- **Activity**: Please count the lines of the data that contain "agent" and state only the total.

** Given records follows **

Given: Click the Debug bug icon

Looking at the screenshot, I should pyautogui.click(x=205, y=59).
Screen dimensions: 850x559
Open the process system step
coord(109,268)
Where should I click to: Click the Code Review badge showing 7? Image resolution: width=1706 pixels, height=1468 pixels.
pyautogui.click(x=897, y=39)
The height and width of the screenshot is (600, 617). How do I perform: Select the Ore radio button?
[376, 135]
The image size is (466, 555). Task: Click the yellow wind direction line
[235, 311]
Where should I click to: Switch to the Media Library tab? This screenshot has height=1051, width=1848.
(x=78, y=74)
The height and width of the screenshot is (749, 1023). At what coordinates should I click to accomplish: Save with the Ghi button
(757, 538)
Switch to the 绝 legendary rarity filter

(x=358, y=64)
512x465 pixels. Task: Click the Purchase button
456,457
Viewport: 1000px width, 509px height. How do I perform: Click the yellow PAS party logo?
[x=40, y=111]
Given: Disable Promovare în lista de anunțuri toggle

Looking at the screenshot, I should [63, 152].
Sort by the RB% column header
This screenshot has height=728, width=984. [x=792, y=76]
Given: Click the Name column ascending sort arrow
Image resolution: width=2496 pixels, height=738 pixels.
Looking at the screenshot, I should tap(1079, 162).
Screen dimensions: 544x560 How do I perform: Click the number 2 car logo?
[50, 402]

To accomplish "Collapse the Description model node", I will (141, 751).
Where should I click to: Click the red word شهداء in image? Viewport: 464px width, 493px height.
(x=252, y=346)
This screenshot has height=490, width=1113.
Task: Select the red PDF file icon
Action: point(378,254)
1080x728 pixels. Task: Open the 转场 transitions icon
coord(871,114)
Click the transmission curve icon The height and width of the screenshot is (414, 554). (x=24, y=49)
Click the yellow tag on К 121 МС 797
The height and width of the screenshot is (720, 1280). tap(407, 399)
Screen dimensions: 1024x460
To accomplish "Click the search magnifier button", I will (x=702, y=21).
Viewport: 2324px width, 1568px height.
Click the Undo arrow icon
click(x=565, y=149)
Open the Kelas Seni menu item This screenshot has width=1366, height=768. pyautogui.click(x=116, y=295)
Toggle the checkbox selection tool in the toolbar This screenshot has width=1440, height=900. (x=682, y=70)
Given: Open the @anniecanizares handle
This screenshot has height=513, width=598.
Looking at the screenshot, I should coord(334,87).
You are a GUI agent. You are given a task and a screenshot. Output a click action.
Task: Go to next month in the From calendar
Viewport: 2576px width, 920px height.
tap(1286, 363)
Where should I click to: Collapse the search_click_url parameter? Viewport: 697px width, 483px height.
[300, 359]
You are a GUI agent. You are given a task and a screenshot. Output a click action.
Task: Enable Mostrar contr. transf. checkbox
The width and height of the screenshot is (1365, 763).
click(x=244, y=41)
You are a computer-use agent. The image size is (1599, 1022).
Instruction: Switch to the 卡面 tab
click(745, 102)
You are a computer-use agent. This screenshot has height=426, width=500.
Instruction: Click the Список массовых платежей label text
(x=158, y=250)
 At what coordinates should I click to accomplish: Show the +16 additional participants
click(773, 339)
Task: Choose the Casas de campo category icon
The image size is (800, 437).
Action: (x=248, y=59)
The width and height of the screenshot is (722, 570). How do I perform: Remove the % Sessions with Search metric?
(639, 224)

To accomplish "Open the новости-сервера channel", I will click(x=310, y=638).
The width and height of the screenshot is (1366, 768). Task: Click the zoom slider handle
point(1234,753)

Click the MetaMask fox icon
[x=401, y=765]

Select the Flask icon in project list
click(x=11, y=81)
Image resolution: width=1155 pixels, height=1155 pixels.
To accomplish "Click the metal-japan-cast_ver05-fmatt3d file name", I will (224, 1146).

** End of Given records **

- **Solution to the exercise**: 4